[Given instruction]: Turn the items into a JSON list of strings, one string per line with blank lines dropped, starting at the line containing "This screenshot has height=753, width=1024." and running through the end of the items. Leave the pictures out.

>>>>>

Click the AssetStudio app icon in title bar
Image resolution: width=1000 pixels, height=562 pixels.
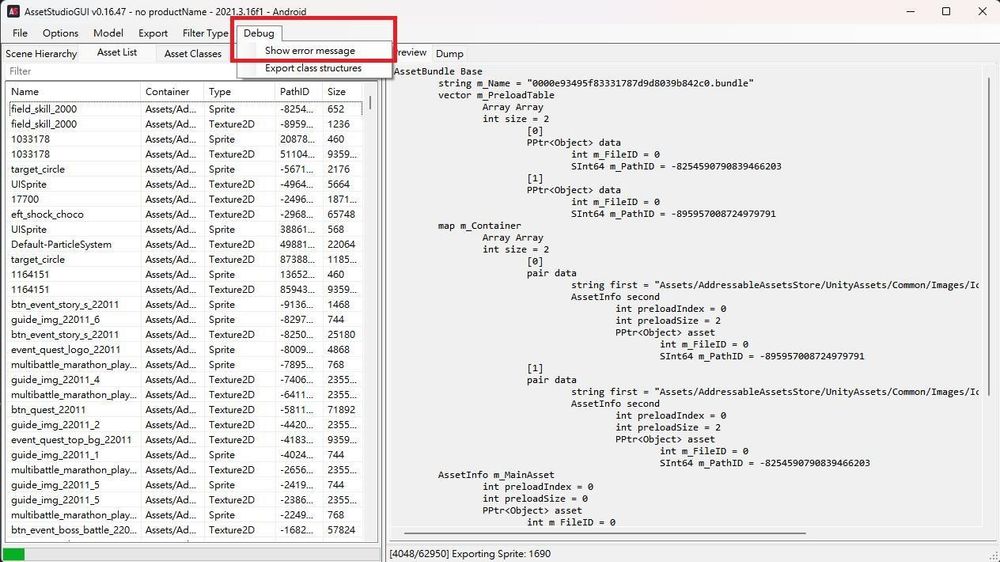(13, 11)
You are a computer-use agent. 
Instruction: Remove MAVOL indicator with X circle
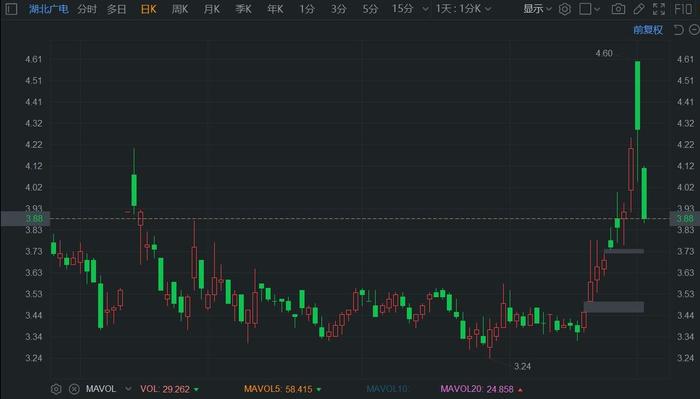[74, 389]
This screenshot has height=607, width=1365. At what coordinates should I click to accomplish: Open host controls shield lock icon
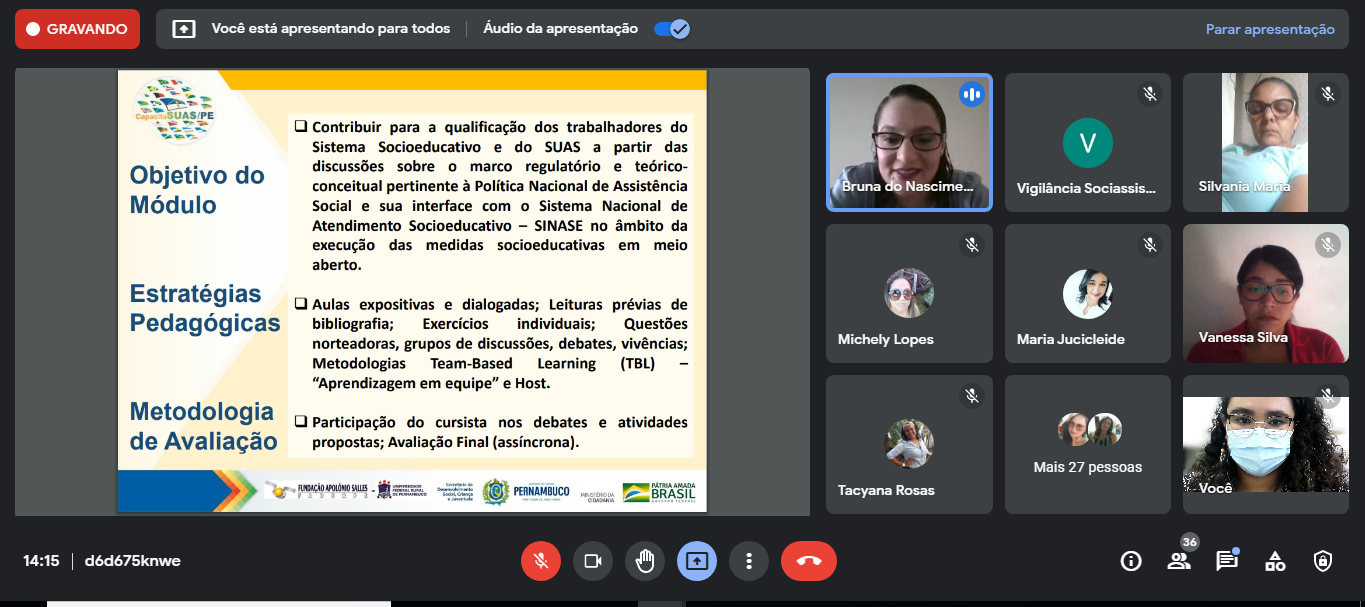pyautogui.click(x=1323, y=561)
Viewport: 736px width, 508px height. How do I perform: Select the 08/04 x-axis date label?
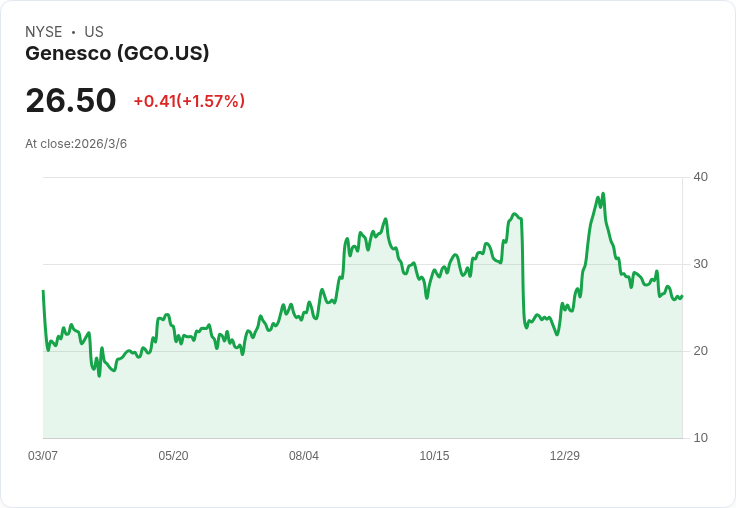(304, 456)
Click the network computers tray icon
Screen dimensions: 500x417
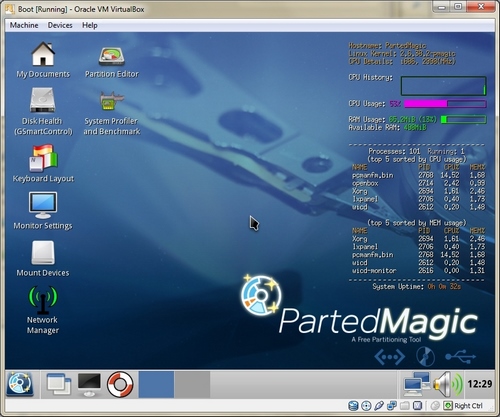point(416,384)

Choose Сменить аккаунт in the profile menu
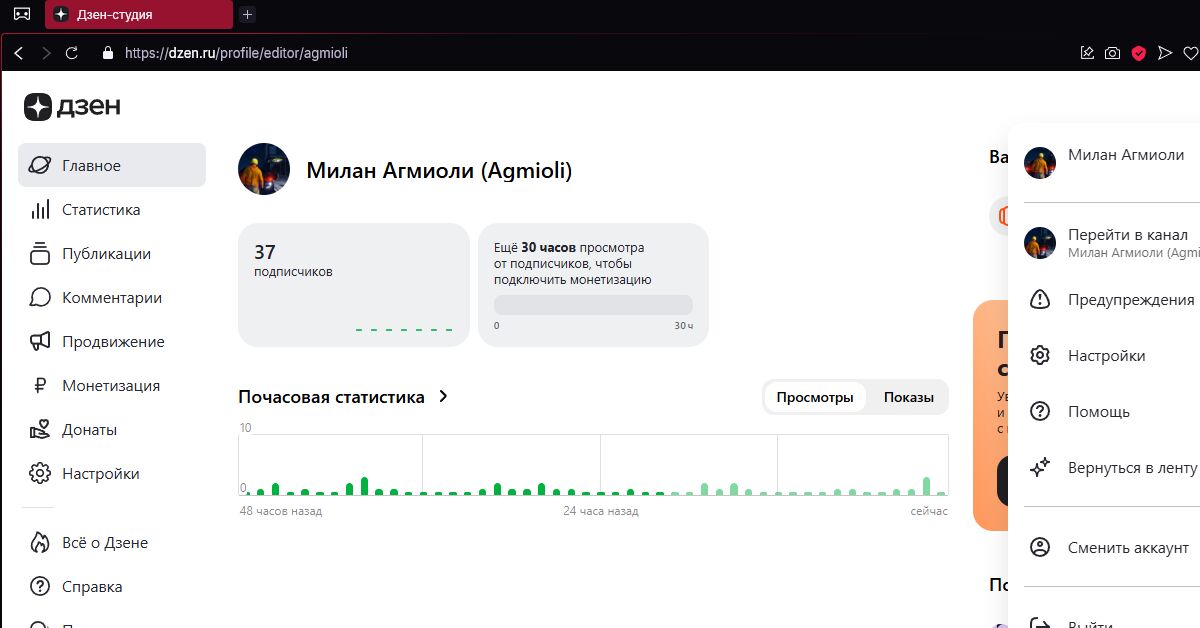tap(1127, 548)
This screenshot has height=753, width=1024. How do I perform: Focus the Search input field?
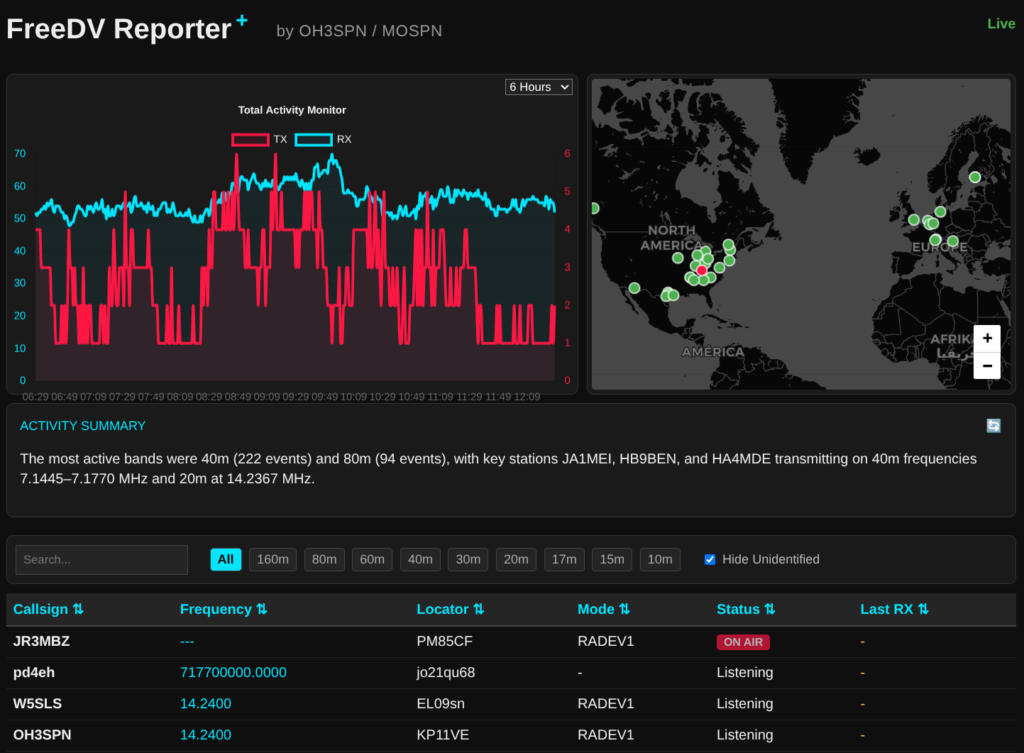point(102,560)
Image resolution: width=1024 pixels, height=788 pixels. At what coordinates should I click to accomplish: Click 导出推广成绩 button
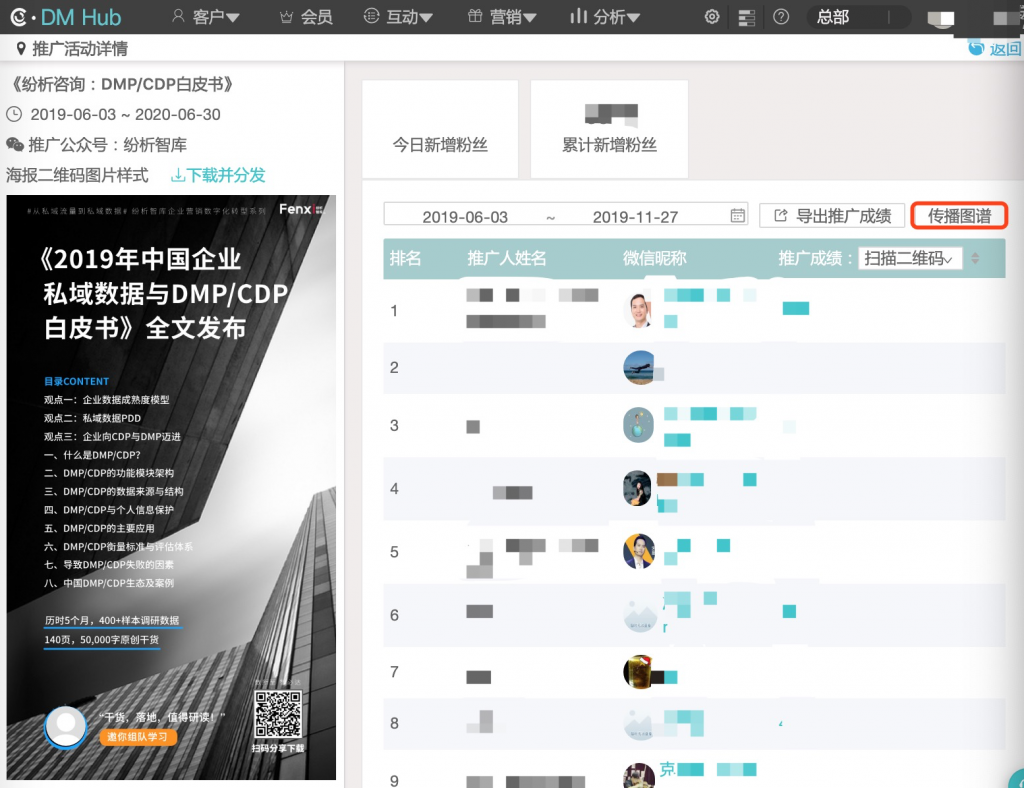point(832,215)
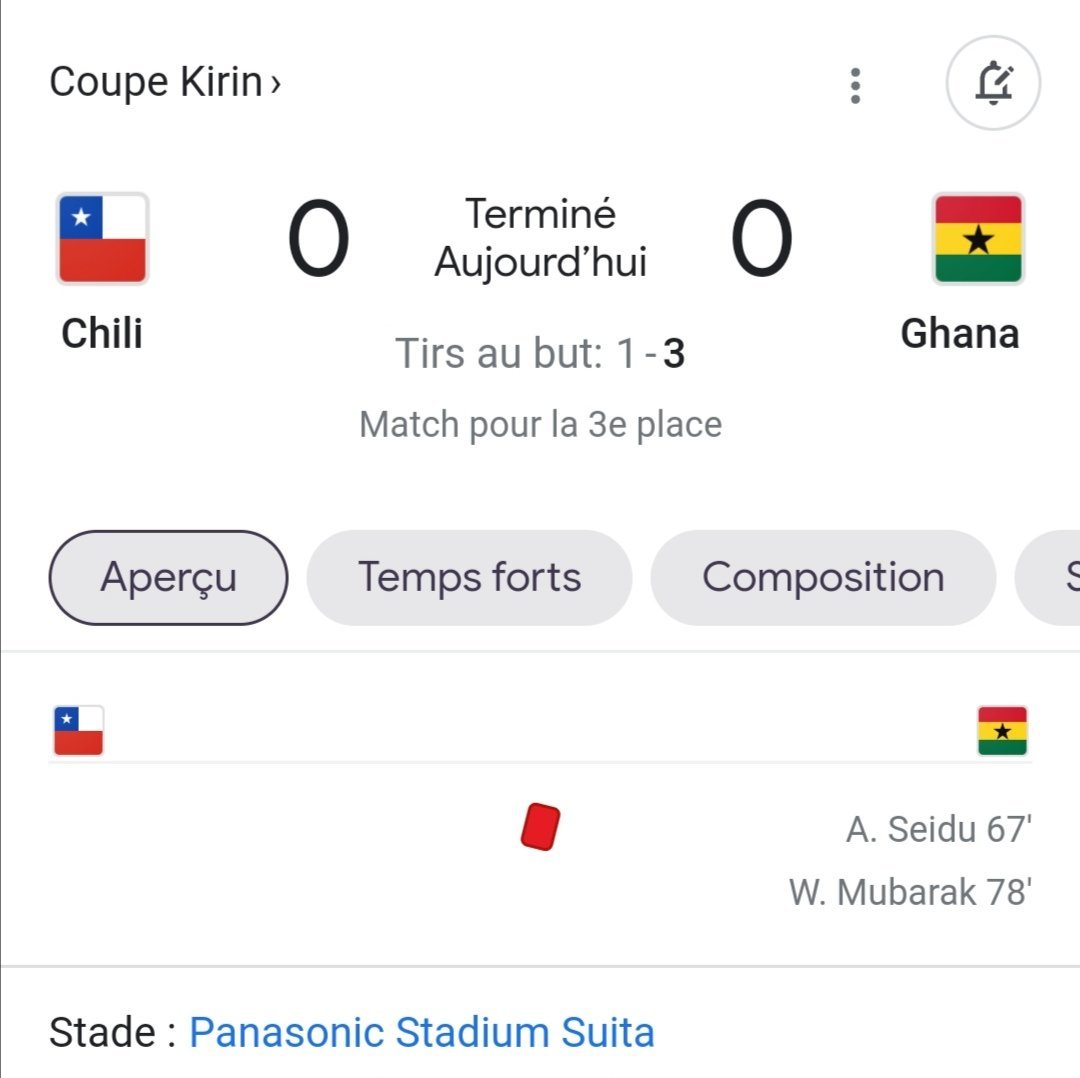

<<<<<

[Full answer]:
[
  "This screenshot has height=753, width=1024. How do I perform: Focus the Search input field?",
  "point(102,560)",
  "Image resolution: width=1024 pixels, height=788 pixels. At what coordinates should I click to accomplish: Click 导出推广成绩 button",
  "point(832,215)"
]